===== INPUT RECORDS

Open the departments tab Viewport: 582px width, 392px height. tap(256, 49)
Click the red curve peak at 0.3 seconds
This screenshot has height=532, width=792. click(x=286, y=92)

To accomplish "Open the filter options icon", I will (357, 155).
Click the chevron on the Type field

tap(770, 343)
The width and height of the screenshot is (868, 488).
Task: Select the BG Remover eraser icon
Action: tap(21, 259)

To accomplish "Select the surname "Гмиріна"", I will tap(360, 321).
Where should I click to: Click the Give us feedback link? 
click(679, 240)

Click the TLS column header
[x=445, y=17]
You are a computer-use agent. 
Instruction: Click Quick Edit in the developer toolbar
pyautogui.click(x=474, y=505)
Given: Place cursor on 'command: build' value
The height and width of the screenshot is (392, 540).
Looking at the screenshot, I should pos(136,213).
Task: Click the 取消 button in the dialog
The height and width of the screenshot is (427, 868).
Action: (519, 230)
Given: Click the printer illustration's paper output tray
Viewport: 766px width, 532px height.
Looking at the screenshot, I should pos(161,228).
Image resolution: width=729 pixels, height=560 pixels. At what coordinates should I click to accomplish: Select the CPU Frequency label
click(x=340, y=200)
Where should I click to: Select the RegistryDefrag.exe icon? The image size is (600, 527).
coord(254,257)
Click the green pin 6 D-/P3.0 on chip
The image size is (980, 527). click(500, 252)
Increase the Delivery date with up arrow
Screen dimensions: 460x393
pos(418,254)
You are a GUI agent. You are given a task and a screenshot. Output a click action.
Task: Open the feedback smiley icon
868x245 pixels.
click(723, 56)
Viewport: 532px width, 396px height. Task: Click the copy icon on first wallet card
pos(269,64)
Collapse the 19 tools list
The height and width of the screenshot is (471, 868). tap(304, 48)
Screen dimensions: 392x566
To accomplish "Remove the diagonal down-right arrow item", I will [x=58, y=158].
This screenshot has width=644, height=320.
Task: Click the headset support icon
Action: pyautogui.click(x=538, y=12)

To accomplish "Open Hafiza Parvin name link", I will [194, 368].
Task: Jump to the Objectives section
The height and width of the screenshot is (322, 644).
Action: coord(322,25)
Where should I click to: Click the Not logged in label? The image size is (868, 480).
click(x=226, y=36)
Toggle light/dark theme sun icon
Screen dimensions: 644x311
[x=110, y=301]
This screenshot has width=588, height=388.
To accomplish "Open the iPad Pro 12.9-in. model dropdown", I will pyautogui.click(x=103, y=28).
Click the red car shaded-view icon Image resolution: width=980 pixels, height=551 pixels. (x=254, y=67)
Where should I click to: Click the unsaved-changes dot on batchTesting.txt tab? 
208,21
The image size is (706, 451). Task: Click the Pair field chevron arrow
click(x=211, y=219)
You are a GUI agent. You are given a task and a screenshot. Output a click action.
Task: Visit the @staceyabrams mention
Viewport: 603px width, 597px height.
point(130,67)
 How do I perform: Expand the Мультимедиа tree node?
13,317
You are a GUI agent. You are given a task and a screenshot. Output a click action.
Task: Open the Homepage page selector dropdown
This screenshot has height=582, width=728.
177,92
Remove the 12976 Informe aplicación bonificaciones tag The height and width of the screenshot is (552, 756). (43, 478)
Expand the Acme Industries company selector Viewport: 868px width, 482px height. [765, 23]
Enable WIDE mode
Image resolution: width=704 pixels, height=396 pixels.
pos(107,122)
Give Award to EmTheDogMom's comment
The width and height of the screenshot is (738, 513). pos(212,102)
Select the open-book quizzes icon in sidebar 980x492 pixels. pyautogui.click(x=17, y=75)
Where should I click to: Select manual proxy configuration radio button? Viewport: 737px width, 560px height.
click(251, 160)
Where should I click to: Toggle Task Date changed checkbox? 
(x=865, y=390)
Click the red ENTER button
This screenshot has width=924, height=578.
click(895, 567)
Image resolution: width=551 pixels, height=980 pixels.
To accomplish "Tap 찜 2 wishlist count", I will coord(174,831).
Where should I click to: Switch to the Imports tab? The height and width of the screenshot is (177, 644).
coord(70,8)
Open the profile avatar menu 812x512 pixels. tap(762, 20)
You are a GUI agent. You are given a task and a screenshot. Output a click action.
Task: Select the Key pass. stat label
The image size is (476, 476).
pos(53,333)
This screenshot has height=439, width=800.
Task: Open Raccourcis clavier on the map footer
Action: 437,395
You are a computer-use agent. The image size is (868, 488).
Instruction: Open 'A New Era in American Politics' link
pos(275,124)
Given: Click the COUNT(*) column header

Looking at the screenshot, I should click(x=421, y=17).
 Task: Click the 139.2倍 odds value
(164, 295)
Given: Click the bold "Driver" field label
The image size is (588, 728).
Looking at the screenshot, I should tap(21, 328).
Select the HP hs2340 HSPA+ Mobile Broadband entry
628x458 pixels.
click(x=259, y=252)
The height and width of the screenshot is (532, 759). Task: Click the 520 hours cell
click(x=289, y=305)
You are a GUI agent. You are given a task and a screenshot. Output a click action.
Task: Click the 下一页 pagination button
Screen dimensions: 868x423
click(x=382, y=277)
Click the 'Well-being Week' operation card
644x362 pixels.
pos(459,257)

==========

> EXERCISE AIM
All of the data above needs to be set down again exactly. Include every line.

> WRITTEN SOLUTION
Open the departments tab Viewport: 582px width, 392px height. tap(256, 49)
Click the red curve peak at 0.3 seconds
This screenshot has height=532, width=792. click(x=286, y=92)

To accomplish "Open the filter options icon", I will (357, 155).
Click the chevron on the Type field

tap(770, 343)
The width and height of the screenshot is (868, 488).
Task: Select the BG Remover eraser icon
Action: tap(21, 259)

To accomplish "Select the surname "Гмиріна"", I will tap(360, 321).
Where should I click to: Click the Give us feedback link? 
click(679, 240)

Click the TLS column header
[x=445, y=17]
You are a computer-use agent. 
Instruction: Click Quick Edit in the developer toolbar
pyautogui.click(x=474, y=505)
Given: Place cursor on 'command: build' value
The height and width of the screenshot is (392, 540).
Looking at the screenshot, I should pos(136,213).
Task: Click the 取消 button in the dialog
The height and width of the screenshot is (427, 868).
Action: (519, 230)
Given: Click the printer illustration's paper output tray
Viewport: 766px width, 532px height.
Looking at the screenshot, I should pos(161,228).
Image resolution: width=729 pixels, height=560 pixels. At what coordinates should I click to accomplish: Select the CPU Frequency label
click(x=340, y=200)
Where should I click to: Select the RegistryDefrag.exe icon? The image size is (600, 527).
coord(254,257)
Click the green pin 6 D-/P3.0 on chip
The image size is (980, 527). click(500, 252)
Increase the Delivery date with up arrow
Screen dimensions: 460x393
pos(418,254)
You are a GUI agent. You are given a task and a screenshot. Output a click action.
Task: Open the feedback smiley icon
868x245 pixels.
click(723, 56)
Viewport: 532px width, 396px height. Task: Click the copy icon on first wallet card
pos(269,64)
Collapse the 19 tools list
The height and width of the screenshot is (471, 868). tap(304, 48)
Screen dimensions: 392x566
To accomplish "Remove the diagonal down-right arrow item", I will [x=58, y=158].
This screenshot has width=644, height=320.
Task: Click the headset support icon
Action: pyautogui.click(x=538, y=12)

To accomplish "Open Hafiza Parvin name link", I will [194, 368].
Task: Jump to the Objectives section
The height and width of the screenshot is (322, 644).
Action: coord(322,25)
Where should I click to: Click the Not logged in label? The image size is (868, 480).
click(x=226, y=36)
Toggle light/dark theme sun icon
Screen dimensions: 644x311
[x=110, y=301]
This screenshot has width=588, height=388.
To accomplish "Open the iPad Pro 12.9-in. model dropdown", I will pyautogui.click(x=103, y=28).
Click the red car shaded-view icon Image resolution: width=980 pixels, height=551 pixels. (x=254, y=67)
Where should I click to: Click the unsaved-changes dot on batchTesting.txt tab? 
208,21
The image size is (706, 451). Task: Click the Pair field chevron arrow
click(x=211, y=219)
You are a GUI agent. You are given a task and a screenshot. Output a click action.
Task: Visit the @staceyabrams mention
Viewport: 603px width, 597px height.
point(130,67)
 How do I perform: Expand the Мультимедиа tree node?
13,317
You are a GUI agent. You are given a task and a screenshot. Output a click action.
Task: Open the Homepage page selector dropdown
This screenshot has height=582, width=728.
177,92
Remove the 12976 Informe aplicación bonificaciones tag The height and width of the screenshot is (552, 756). (43, 478)
Expand the Acme Industries company selector Viewport: 868px width, 482px height. [765, 23]
Enable WIDE mode
Image resolution: width=704 pixels, height=396 pixels.
pos(107,122)
Give Award to EmTheDogMom's comment
The width and height of the screenshot is (738, 513). pos(212,102)
Select the open-book quizzes icon in sidebar 980x492 pixels. pyautogui.click(x=17, y=75)
Where should I click to: Select manual proxy configuration radio button? Viewport: 737px width, 560px height.
click(251, 160)
Where should I click to: Toggle Task Date changed checkbox? 
(x=865, y=390)
Click the red ENTER button
This screenshot has width=924, height=578.
click(895, 567)
Image resolution: width=551 pixels, height=980 pixels.
To accomplish "Tap 찜 2 wishlist count", I will coord(174,831).
Where should I click to: Switch to the Imports tab? The height and width of the screenshot is (177, 644).
coord(70,8)
Open the profile avatar menu 812x512 pixels. tap(762, 20)
You are a GUI agent. You are given a task and a screenshot. Output a click action.
Task: Select the Key pass. stat label
The image size is (476, 476).
pos(53,333)
This screenshot has height=439, width=800.
Task: Open Raccourcis clavier on the map footer
Action: 437,395
You are a computer-use agent. The image size is (868, 488).
Instruction: Open 'A New Era in American Politics' link
pos(275,124)
Given: Click the COUNT(*) column header

Looking at the screenshot, I should click(x=421, y=17).
 Task: Click the 139.2倍 odds value
(164, 295)
Given: Click the bold "Driver" field label
The image size is (588, 728).
Looking at the screenshot, I should tap(21, 328).
Select the HP hs2340 HSPA+ Mobile Broadband entry
628x458 pixels.
click(x=259, y=252)
The height and width of the screenshot is (532, 759). Task: Click the 520 hours cell
click(x=289, y=305)
You are a GUI agent. You are given a task and a screenshot. Output a click action.
Task: Click the 下一页 pagination button
Screen dimensions: 868x423
click(x=382, y=277)
Click the 'Well-being Week' operation card
644x362 pixels.
pos(459,257)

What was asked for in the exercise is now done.